Divorzio nuova convivenza: La nuova convivenza mette a rischio l’assegno divorzile?

Divorzio nuova convivenza: La nuova convivenza mette a rischio l’assegno divorzile?

Divorzio nuova convivenza: La Corte di Cassazione attraverso la sentenza n. 4768/2018 si è pronunciata in materia di assegno divorzile a seguito di nuova convivenza dell’ex coniuge beneficiario.

La Cassazione, si è pronunciata a seguito del ricorso presentato da un ex marito, che si era visto condannare dalla Corte di Appello al versamento di un assegno divorzile nei confronti della ex moglie, determinato in 800 euro mensili.

In primo grado il Tribunale, investito della cessazione degli effetti civile del matrimonio contratti tra le parti, aveva dichiarato inammissibile la domanda relativa all’assegno, in quanto proposta tardivamente.

Il giudice a quo, a tanto nominato, ha invece ritenuto che l’assegno potesse essere riconosciuto, oltre che modificato, in presenza di giustificati motivi sopravvenuti.

Nel caso in esame, i giustificati motivi sopravvenuti, sono stati rinvenuti nell’avanzare dell’età dell’ex, situazione che avrebbe pregiudicato le possibilità di trovare un occupazione, nonché nella cessazione dell’assegno di separazione, dovuto in seguito alla pronuncia di divorzio.

In sede di Appello, si era poi rilevato una forte disparità reddituale tra le parti in favore del marito, ove dagli atti di causa si evinceva che, il matrimonio tra i due ex coniugi era durato ben trent’anni e che la moglie nel durante, aveva svolto esclusivamente l’attività di casalinga, non percepiva nessuna pensione e non svolgeva attività lavorativa.

In disaccordo sulla pronuncia emessa in sede di Appello, l’ex marito ha proposto ricorso per Cassazione, eccependo che la domanda della ex moglie sull’assegno, doveva essere dichiarata improcedibile o inammissibile in mancanza della prova del passaggio in giudicato della pronuncia di cui si è chiesta la modifica.

Esprimendosi sul punto, la Cassazione, ai sensi della L. n. 898/1970, art. 9 (come modificato dalla L. n. 436/1978, art. 2 e dalla L.74/1987, art. 13, ha stabilito che le sentenze di divorzio passano in cosa giudicata rebus sic stantibus, rimanendo però suscettibili di modifica quanto ai rapporti economici o all’affidamento dei figli in relazione alla sopravvivenza di fatti nuovi.

Secondo tale assunto, la rilevanza dei fatti pregressi e delle ragioni giuridiche non addotte nel giudizio che vi ha dato luogo rimane esclusa in base alla regola generale secondo cui il giudicato copre il dedotto e il deducibile.

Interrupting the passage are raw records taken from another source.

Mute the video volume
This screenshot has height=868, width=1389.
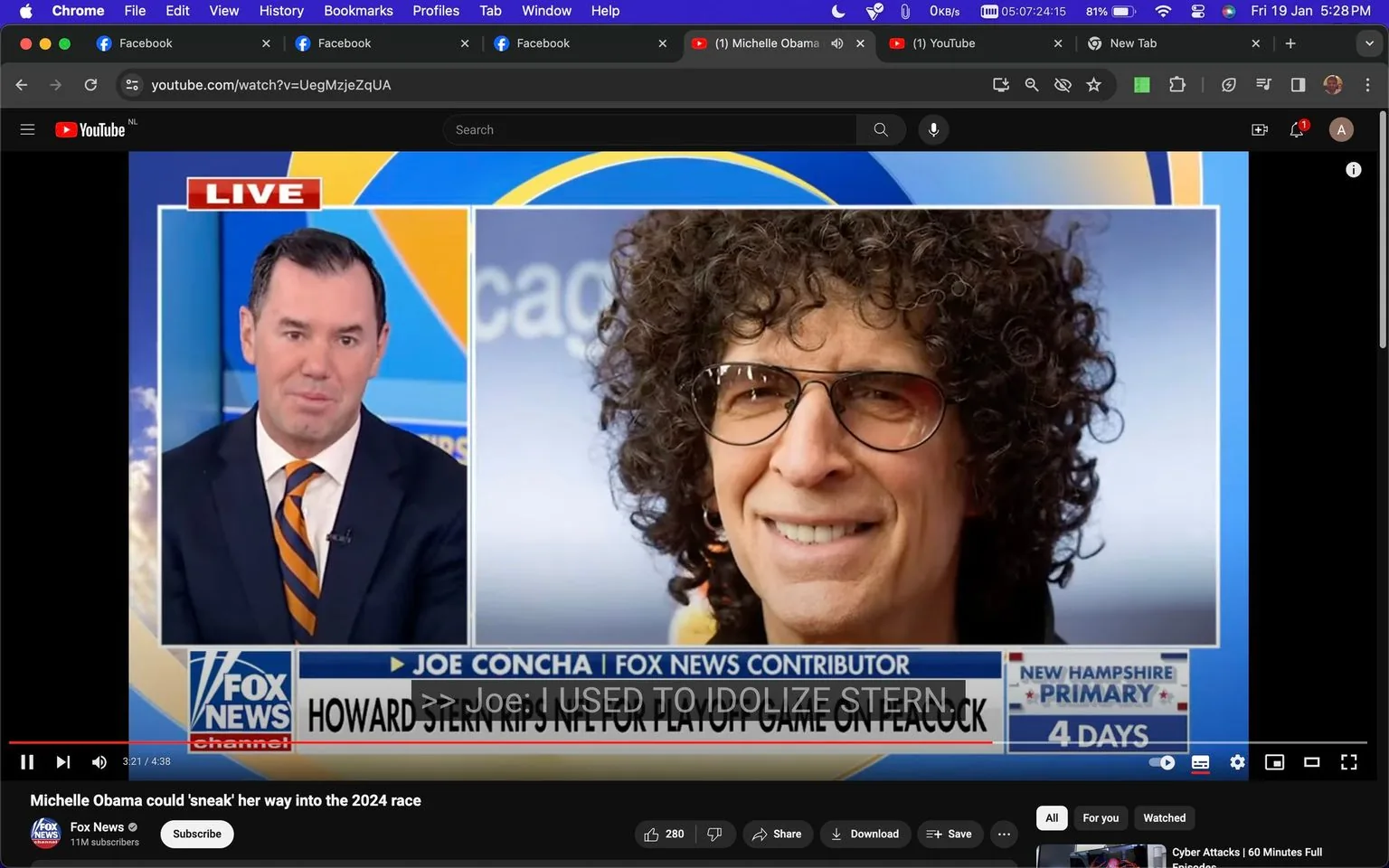pos(99,762)
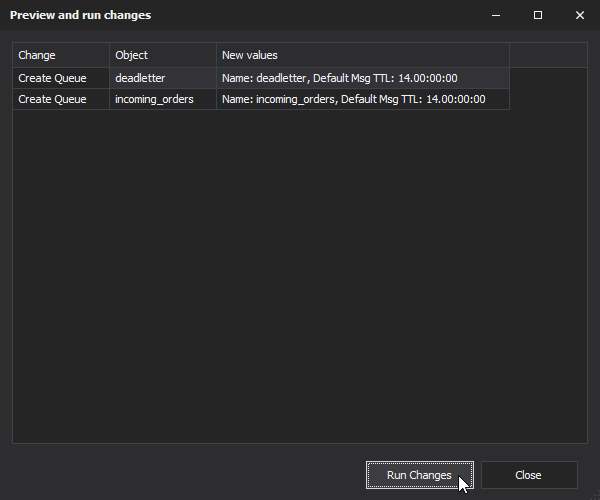This screenshot has height=500, width=600.
Task: Minimize the Preview and run changes window
Action: [496, 15]
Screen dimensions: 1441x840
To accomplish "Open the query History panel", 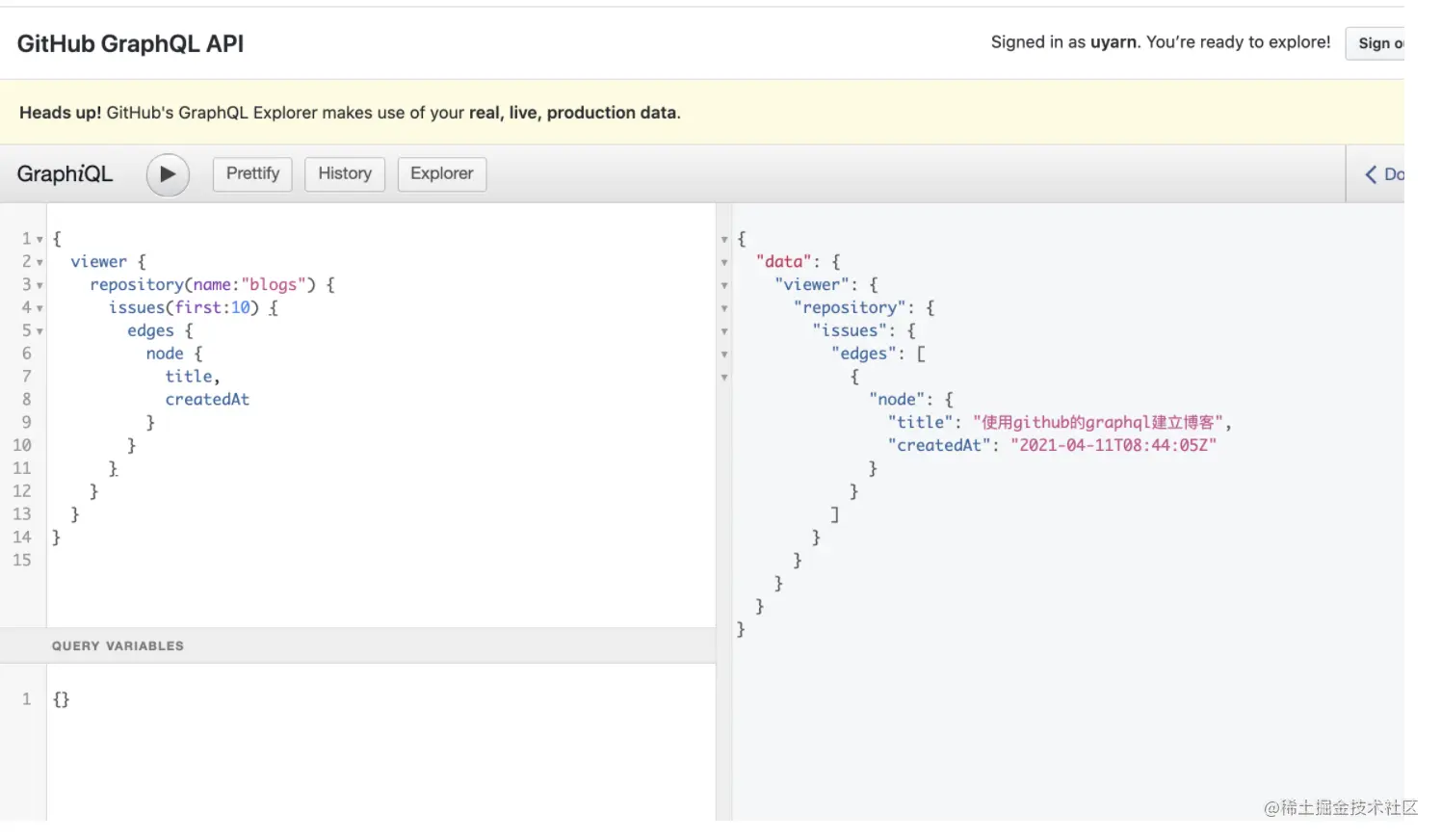I will tap(345, 174).
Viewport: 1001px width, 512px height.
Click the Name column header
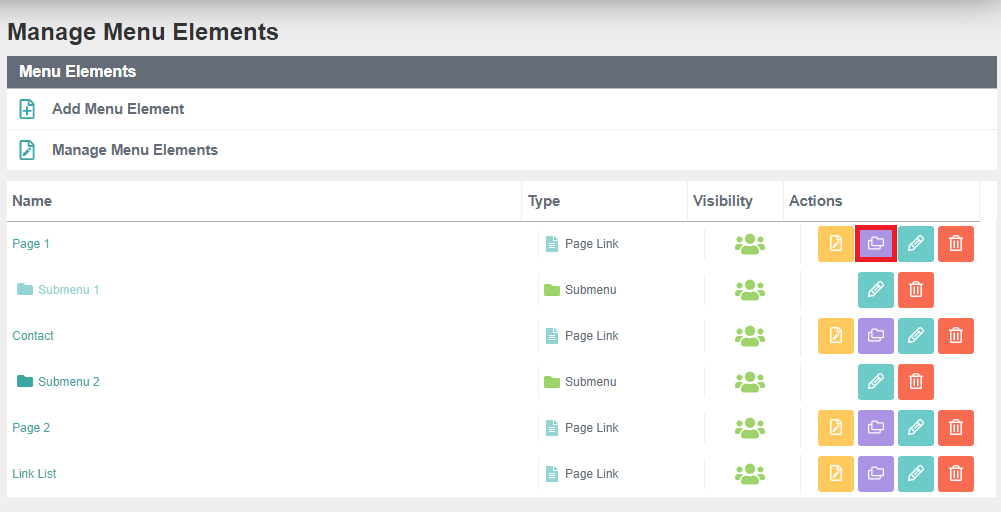(32, 201)
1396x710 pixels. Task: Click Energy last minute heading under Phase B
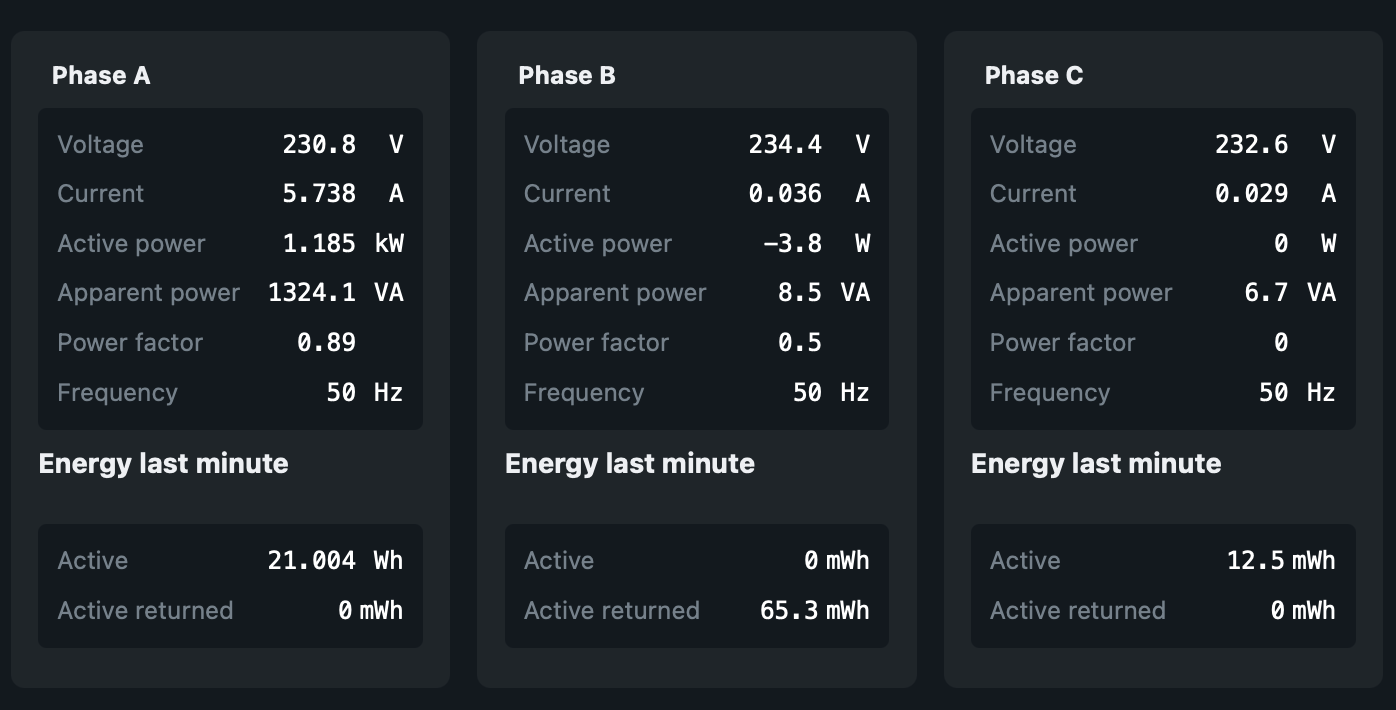click(x=630, y=464)
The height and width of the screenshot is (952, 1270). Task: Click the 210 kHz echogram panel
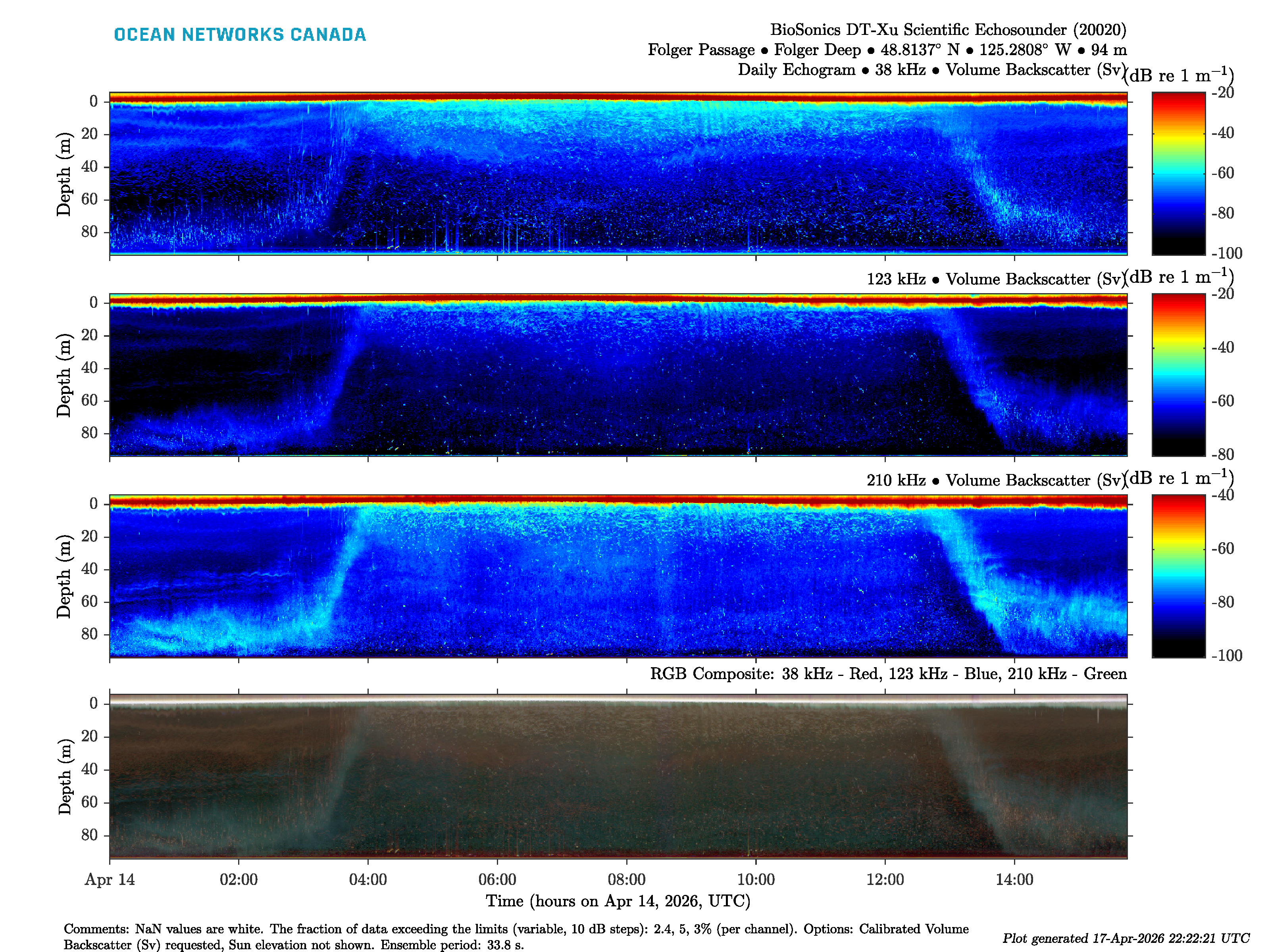618,576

La Suprema Corte, ha invece ritenuto meritevole di accoglimento il motivo con cui l’uomo lamenta che il giudice a quo non si sia pronunciato sulla richiesta di prova testimoniale, tempestivamente formulata davanti al giudice del reclamo, avente ad oggetto la dimostrazione di una convivenza more uxorio tra la moglie e un altro uomo.

Infatti, la valutazione della Corte territoriale, che ha ritenuto non raggiunta la prova dell’esistenza di una convivenza avente i contenuti di stabilità e continuità necessari per configurare una famiglia di fatto, ha omesso di valutare i capitoli di prova articolati dal ricorrente e incidenti sul deficit probatorio posto a base della decisione.

Su tale punto dovrà quindi pronunciarsi il giudice del rinvio.

Ove, in caso venga rinvenuta esistente una convivenza more uxorio  stabile e continua tale da configurare una famiglia di fatto tra l’ex moglie e un altro uomo, potrà essere messo in dubbio il riconoscimento alla stessa della corresponsione dell’assegno divorzile.